Eating
My parents were weird about food, possibly because they never got enough of it as kids. My mother (and the rest of her relations) believed as a matter of faith that any child who failed to finish a meal was doomed to die of starvation. My father as ardently believed that a child should eat a well-balanced meal containing the proper nutrients. As it happened, he had a book by an expert which contained the details of a proper diet. At the top of the list was milk.
Drinking a quart of milk a day, as advised by the book, was a non-starter in my household, because my mother kept kosher. Also, I didn't like milk and still don't. So dad concentrated all his milk drinking energies on the breakfast table, where I was enjoined to down 8 oz of the nasty white stuff.
I should mention here that I was the kind of child who, as an infant, held my breath until I passed out. In short, very fond of my own way. And as much as I didn't like milk, I so much more didn't like it in the morning when I was nervous and anxious about going to school and facing the rigors of the first grade.
So, having imbibed the stuff, I rode to school in the family car with the milk lurching around in my stomach and threatening to come out every time we hit a pothole. Sometimes it did, sometimes it didn't.
Other foods triggered different battles: I remember sitting at the table staring at my dinner until bedtime on more than one occasion. There were lots of things I didn't like--anything with mayonnaise in it, anything with fat in it, anything floating in soup--the list is endless. Fortunately, I outgrew this and can eat anything, and do.

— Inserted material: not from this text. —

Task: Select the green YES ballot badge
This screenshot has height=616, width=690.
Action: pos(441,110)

By the time my brother was a toddler, my father was out of the picture, so the scenario was different. He was a spindly little guy, not thin, but not fat either. Mother would heap his plate with about 2,200 calories and then worry if he didn't finish every bite. If he left any food on his plate, she took him to the drive-in and bought him chocolate shakes and French fries. This continued until he was 5'8" and weighed 220. Then he had to lose the weight.
He told me that his feet hurt all the time when he was fat; he thought it was normal and was surprised that when he lost weight his feet stopped hurting.

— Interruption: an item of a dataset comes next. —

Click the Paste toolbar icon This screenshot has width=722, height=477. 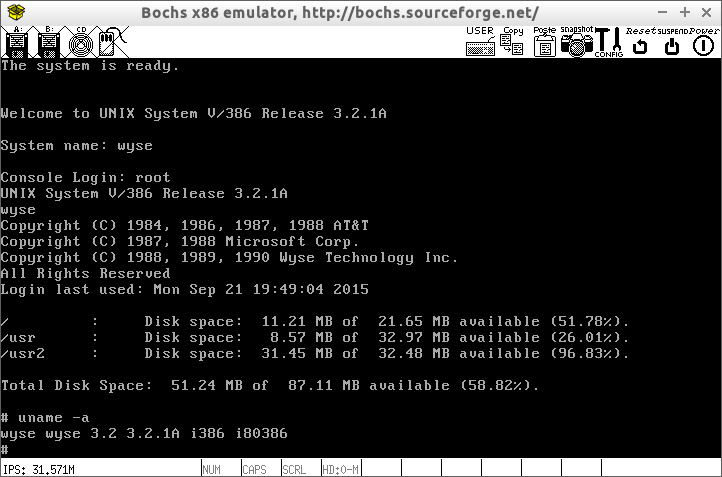point(545,42)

The result for me was that I refused to cram anything down my children's throats. I trained myself not to notice whether they had finished their meals or not. I am proud to say that they actually lived to grow up and did not starve to death.

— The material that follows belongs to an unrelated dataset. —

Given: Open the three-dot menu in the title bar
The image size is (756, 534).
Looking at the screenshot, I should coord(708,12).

Now a new generation has picked up the gauntlet. My daughter negotiates with her 6-year-old about every bite of food, making mealtime discussions rather monotonous. The kid, who is smarter than I ever was, considers her nagging as so much white noise and ignores her, thus sparing his sanity. But he still has to finish three bites before he can have dessert.
1 comment:
We do that too. No eat, no desert. And eat means main course, vegetables and garden salad. I feel guilty sometimes. I remember my sister and I being forced to sit at table with our unfrozen mixed vegetables until dad left the room. Then we secreted the stuff in an empty drawer in the china cabinet. Only we forgot to come back and throw it away and we got caught. I still hate mixed vegetables.